Pictures aside, copy exactly each line from the one that holds "[Kopijuoti El. paštas] (298, 1088)" through the last line of the records below.

__RECORDS TO PROCESS__.
"""
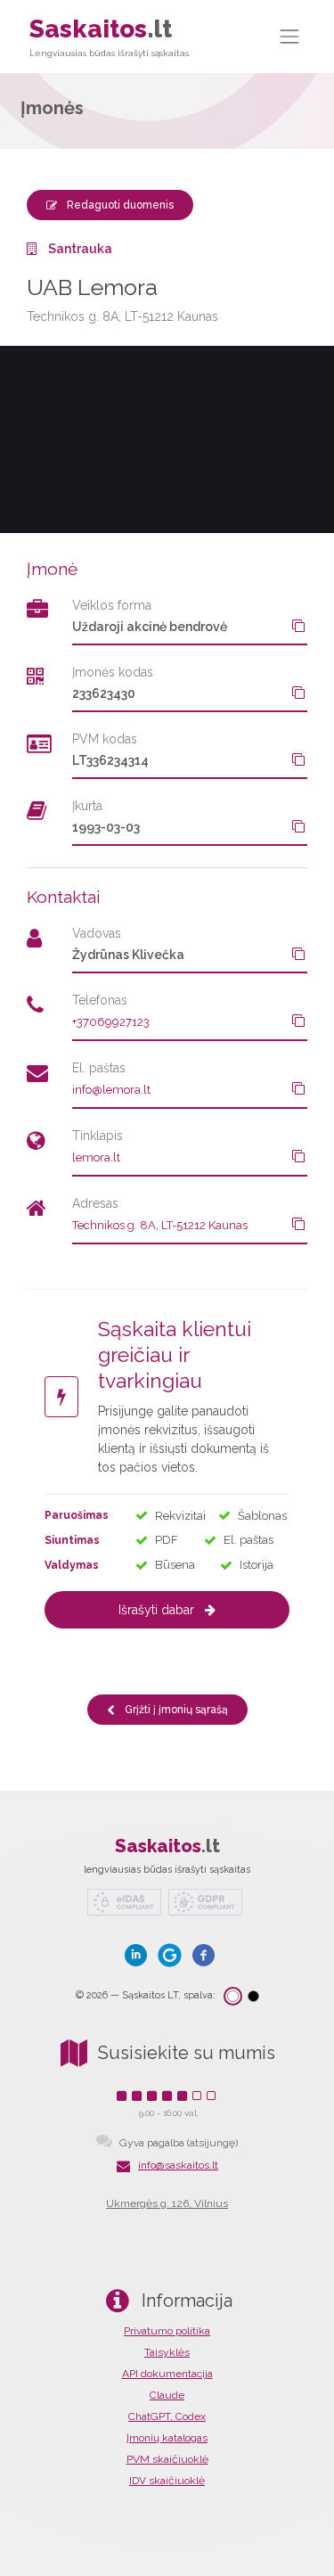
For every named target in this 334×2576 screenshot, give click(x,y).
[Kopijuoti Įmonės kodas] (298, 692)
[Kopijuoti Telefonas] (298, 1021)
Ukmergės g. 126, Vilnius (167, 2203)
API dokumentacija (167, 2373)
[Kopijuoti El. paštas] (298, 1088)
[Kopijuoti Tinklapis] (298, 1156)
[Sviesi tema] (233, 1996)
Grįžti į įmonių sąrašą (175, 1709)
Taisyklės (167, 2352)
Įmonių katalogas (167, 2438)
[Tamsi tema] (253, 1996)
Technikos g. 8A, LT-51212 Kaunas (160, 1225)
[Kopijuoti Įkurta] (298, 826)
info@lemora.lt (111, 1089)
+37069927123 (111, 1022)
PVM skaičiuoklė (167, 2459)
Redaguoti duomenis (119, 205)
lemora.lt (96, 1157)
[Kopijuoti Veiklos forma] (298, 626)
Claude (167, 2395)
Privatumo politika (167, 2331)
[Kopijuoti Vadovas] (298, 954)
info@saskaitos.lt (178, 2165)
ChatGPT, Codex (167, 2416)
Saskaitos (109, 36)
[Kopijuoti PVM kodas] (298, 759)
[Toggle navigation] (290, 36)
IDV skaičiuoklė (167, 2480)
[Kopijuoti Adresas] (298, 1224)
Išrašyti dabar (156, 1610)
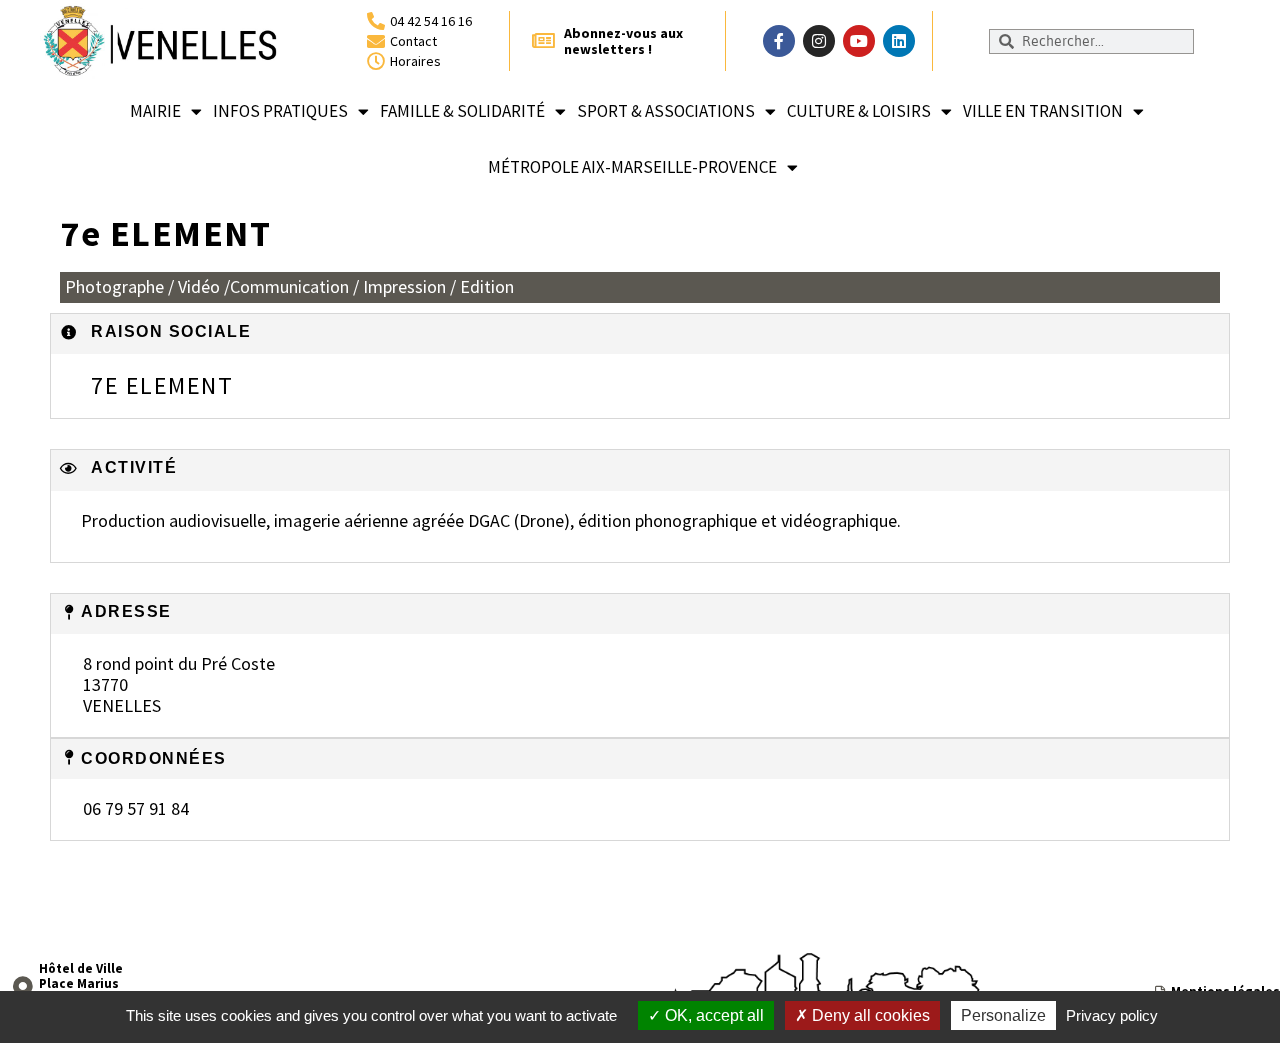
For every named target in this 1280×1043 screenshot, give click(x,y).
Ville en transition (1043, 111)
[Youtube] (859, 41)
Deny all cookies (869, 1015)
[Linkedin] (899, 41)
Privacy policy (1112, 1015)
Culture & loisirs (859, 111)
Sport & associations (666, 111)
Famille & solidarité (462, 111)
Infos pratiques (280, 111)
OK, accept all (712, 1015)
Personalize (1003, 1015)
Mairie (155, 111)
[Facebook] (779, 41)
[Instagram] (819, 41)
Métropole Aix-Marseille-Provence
"""
__EXERCISE RESPONSE__.
[Kopijuoti El. paštas] (298, 1088)
[Kopijuoti Tinklapis] (298, 1156)
[Sviesi tema] (233, 1996)
Grįžti į įmonių sąrašą (175, 1709)
Taisyklės (167, 2352)
Įmonių katalogas (167, 2438)
[Tamsi tema] (253, 1996)
Technikos g. 8A, LT-51212 Kaunas (160, 1225)
[Kopijuoti Įkurta] (298, 826)
info@lemora.lt (111, 1089)
+37069927123 (111, 1022)
PVM skaičiuoklė (167, 2459)
Redaguoti duomenis (119, 205)
lemora.lt (96, 1157)
[Kopijuoti Veiklos forma] (298, 626)
Claude (167, 2395)
Privatumo politika (167, 2331)
[Kopijuoti Vadovas] (298, 954)
info@saskaitos.lt (178, 2165)
ChatGPT, Codex (167, 2416)
Saskaitos (109, 36)
[Kopijuoti PVM kodas] (298, 759)
[Toggle navigation] (290, 36)
IDV skaičiuoklė (167, 2480)
[Kopijuoti Adresas] (298, 1224)
Išrašyti dabar (156, 1610)
For every named target in this 1280×1043 screenshot, give click(x,y).
Ville en transition (1043, 111)
[Youtube] (859, 41)
Deny all cookies (869, 1015)
[Linkedin] (899, 41)
Privacy policy (1112, 1015)
Culture & loisirs (859, 111)
Sport & associations (666, 111)
Famille & solidarité (462, 111)
Infos pratiques (280, 111)
OK, accept all (712, 1015)
Personalize (1003, 1015)
Mairie (155, 111)
[Facebook] (779, 41)
[Instagram] (819, 41)
Métropole Aix-Marseille-Provence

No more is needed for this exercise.